Direct use of the Kape Client API Interface is generally not recommended. Instead, we advise integrating through the Kape Client API SDK, which provides a higher-level abstraction and handles many aspects of communication automatically.

At this time, the API Interface does not support CORS, which means it cannot be called directly from a browser environment. A CORS-enabled version of the API is under development and will be made available in the future.
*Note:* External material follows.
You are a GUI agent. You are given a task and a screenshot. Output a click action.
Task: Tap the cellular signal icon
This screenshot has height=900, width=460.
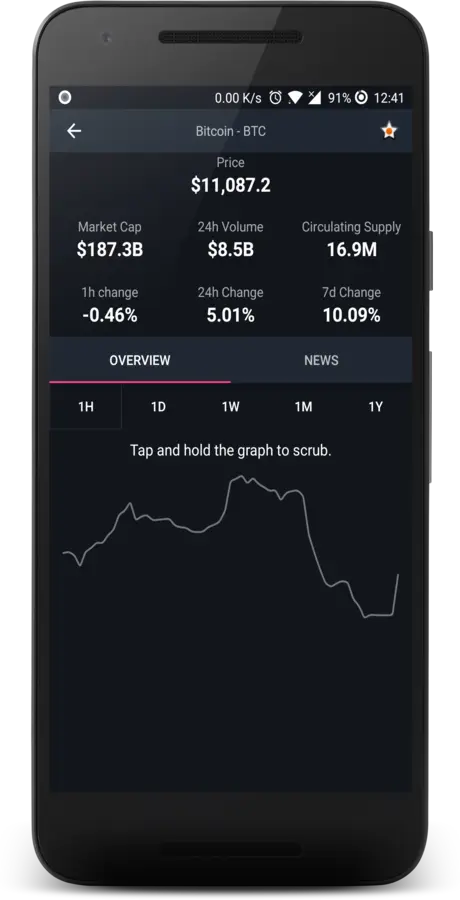click(x=314, y=98)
In addition, the API is subject to rate limiting. Clients should ensure that their integration respects these limits to avoid interruptions or throttling of requests.

Implement Caching

The tokens described in Authentication & Authorization should be cached on the client side and should only be refreshed, if they expired. You can leverage any JWT library to decode the Subscription Receipt and Connection Authorization token. Not caching the tokens and fetching them again for every connection request will lead to rate limitations be applied.

Base Domains

The base domains used for API requests depend on whether you are integrating directly with the ExpressVPN infrastructure or deploying through the White-Label Integration model. In a standard integration the SDK communicates with the default ExpressVPN domains. In a white-label deployment, however, certain domains differ from these defaults. For such cases we will provision dedicated partner-specific domains for you and provide the exact details as part of the onboarding process.

If not stated otherwise in the API endpoint documentation, the following base domains should be used:

Production Environment: https://cp.expressapisv2.net

Staging Environment: https://xv-cp.apis-staging.xvtest.net